H. Fair Value Measurements
Fair value measurement guidance is applied to derivative contracts that are not elected or designated as "normal purchases" or "normal sales" (normal) and to marketable securities held in trusts. Fair value measurement guidance is also applied to valuations of the investments used to calculate the funded status of pension and PBOP plans, the nonrecurring fair value measurements of nonfinancial assets such as goodwill, long-lived assets, equity method investments, AROs, and in the valuation of business combinations and asset acquisitions. The fair value measurement guidance was also applied in estimating the fair value of preferred stock, long-term debt and RRBs.
Fair Value Hierarchy: In measuring fair value, Eversource uses observable market data when available in order to minimize the use of unobservable inputs. Inputs used in fair value measurements are categorized into three fair value hierarchy levels for disclosure purposes. The entire fair value measurement is categorized based on the lowest level of input that is significant to the fair value measurement. Eversource evaluates the classification of assets and liabilities measured at fair value on a quarterly basis.

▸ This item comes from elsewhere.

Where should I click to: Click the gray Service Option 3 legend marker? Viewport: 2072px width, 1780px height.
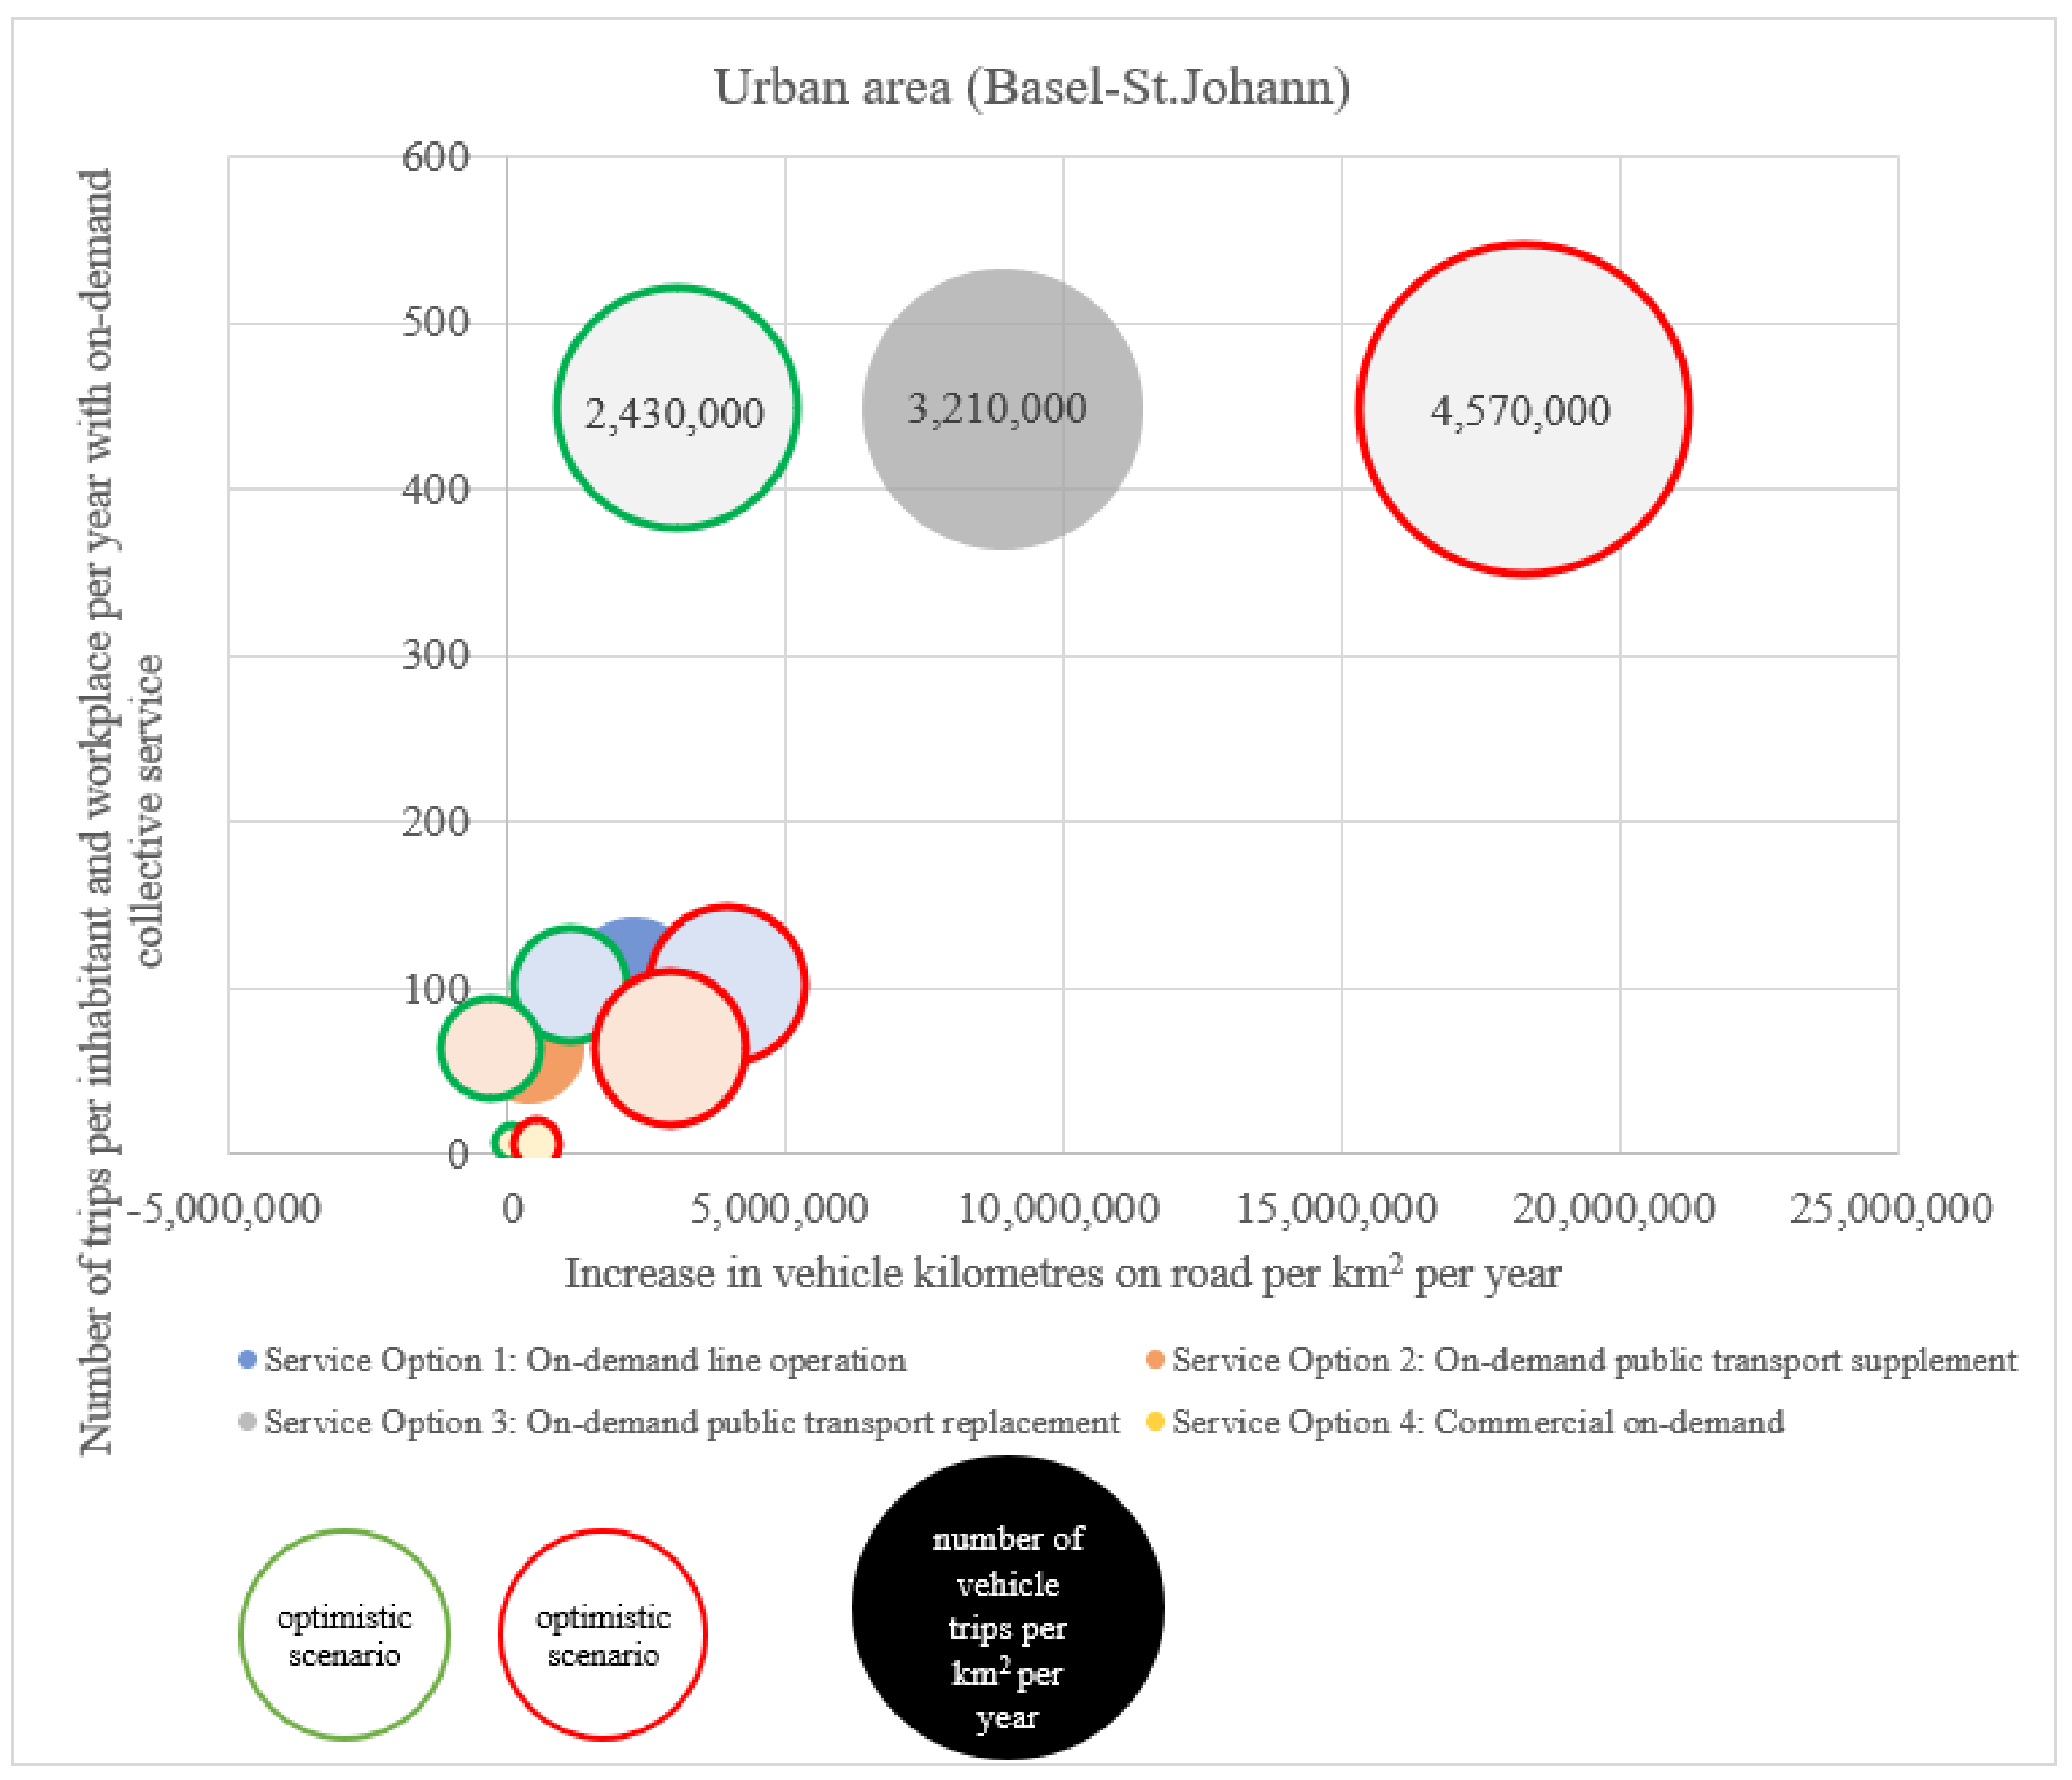pyautogui.click(x=247, y=1422)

The levels of the fair value hierarchy are described below:
Level 1 - Inputs are quoted prices (unadjusted) in active markets for identical assets or liabilities as of the reporting date. Active markets are those in which transactions for the asset or liability occur in sufficient frequency and volume to provide pricing information on an ongoing basis.
Level 2 - Inputs are quoted prices for similar instruments in active markets, quoted prices for identical or similar instruments in markets that are not active, and model-derived valuations in which all significant inputs are observable.
Level 3 - Quoted market prices are not available. Fair value is derived from valuation techniques in which one or more significant inputs or assumptions are unobservable. Where possible, valuation techniques incorporate observable market inputs that can be validated to external sources such as industry exchanges, including prices of energy and energy-related products.
Uncategorized - Investments that are measured at net asset value are not categorized within the fair value hierarchy.
Determination of Fair Value: The valuation techniques and inputs used in Eversource's fair value measurements are described in Note 4, "Derivative Instruments," Note 5, "Marketable Securities," Note 6, "Investments in Unconsolidated Affiliates," Note 7, "Asset Retirement Obligations," Note 11A, "Employee Benefits – Pension Benefits and Postretirement Benefits Other Than Pension," Note 15, "Fair Value of Financial Instruments," and Note 25, “Goodwill,” to the financial statements.
I. Derivative Accounting
Many of the electric and natural gas companies' contracts for the purchase and sale of energy or energy-related products are derivatives. The accounting treatment for energy contracts entered into varies and depends on the intended use of the particular contract and on whether or not the contract is a derivative.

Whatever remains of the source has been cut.